The History of Natural Language Processing


Hello! I am a student in the History of Computing class at San Jose State University ( 

My official topic is: "The history and development of text based natural language processing." 

If any one has information they would like to share please email me at, or you can make a discussion about it.

Thank you very much and all input is helpful!

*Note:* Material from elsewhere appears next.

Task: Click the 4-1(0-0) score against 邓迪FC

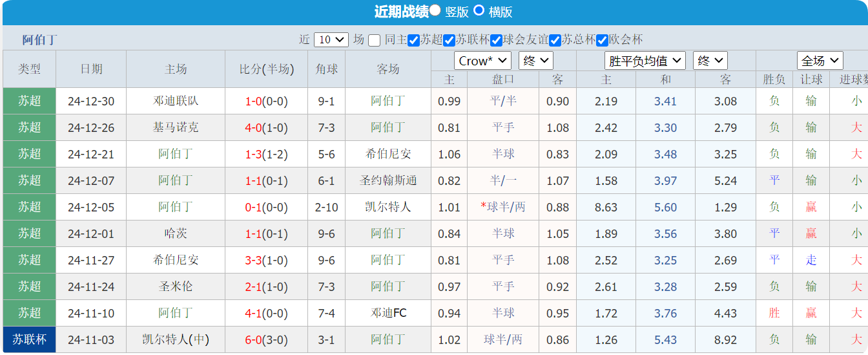Action: [x=266, y=313]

- Ryan Lichtig SJSU Computer Science Major

A Brief History of Natural Language Processing

Talos, in Greek mythology, is the guardian of Europa and her land of Crete. Forged by the divine smith Hephaistos; Talos is an automaton, an autonomous machine of bronze that patrolled Europa’s land protecting it against enemies and invaders. This divine guardian and deity generated the idea of synthetic life and intelligence, but this idea was only that: a concept. The capability of creating such magnificent devices was left to the Gods themselves, something no human could ever achieve. However, thousands of years later during 1818, Mary Shelly immortalizes Frankenstein’s monster and changed the idea from something divine to something human by creating artificial life and intelligence through the medium of science. Now is when artificial life and intelligence begins, now something man-made could be created and it would have the ability to live, to learn, and to, most importantly, adapt. While Mary Shelly’s novel was purely fiction it allowed for the thought of human made synthetic life to take over, rewriting the idea long instilled by the Greek myths.

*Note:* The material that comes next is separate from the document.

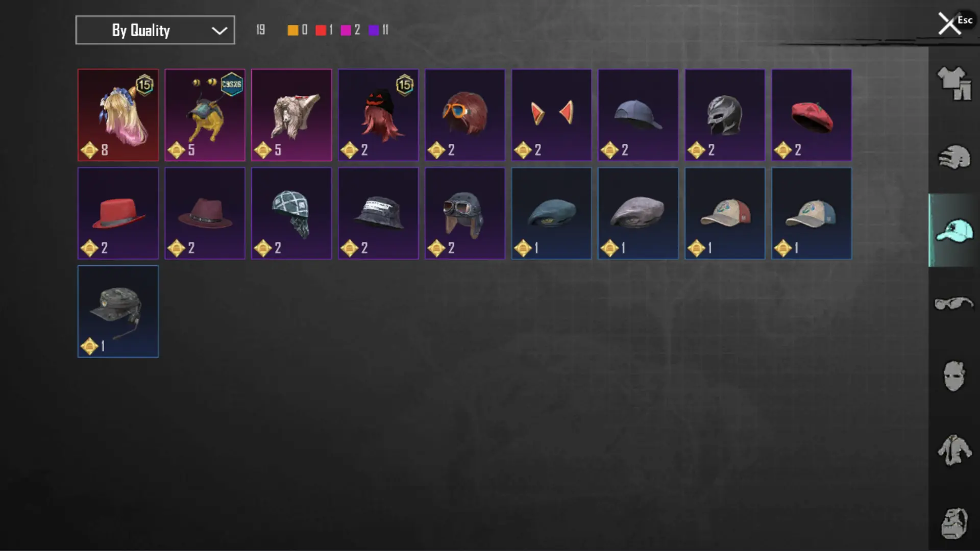The image size is (980, 551).
Task: Select the highlighted cap headgear category tab
Action: pos(954,230)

In 1946 during World War II another major advancement took place, the creation of Colossus. This computer, although kept secret for years by Great Britain, electronically decrypted German messages encrypted by the Enigma machine. Colossus could be considered one of the first modern computers, a technology that allowed a super human amount of calculations to occur in a relatively small amount of time. With biological science proving ineffective for creating synthetic life, humanity moved to technology and computers in their quest for artificial life and intelligence. Shortly after World War II had ended came the Cold War with Soviet Russia. The fear of nuclear war and Soviet spies sparked the development of natural language processing, beginning with the translation of the Russian language, both spoken and written, to English and culminating with modern marvels such as Watson and the mobile device application Siri.

With tensions wrung high and missiles at the ready, natural language processing was invented, focusing on machine translation. A formal definition of machine translation is “going by algorithm from machine-readable source text to useful target text, without recourse to human translation or editing” (Automatic 19). This tool was considered vital to the United States government because, when fully developed, it would enable them to translate the Russian text to English with a low chance of error and at speeds faster than humans. Because the government needed it, funding was readily available.

“Research on NLP began in earnest in the 1950’s. Automatic translation from Russian to English, in a very rudimentary form and limited experiment, was exhibited in the IBM-Georgetown Demonstration of 1954” (Jones 2). The experiment converted more than sixty Russian sentences to English using the IBM-701 mainframe computer. Their method of machine translation was to use computational linguistics, a combination of statistics and rules of language. The researchers claimed that there were problems with machine translation and that they would be solved within the next three or four years, things were looking good.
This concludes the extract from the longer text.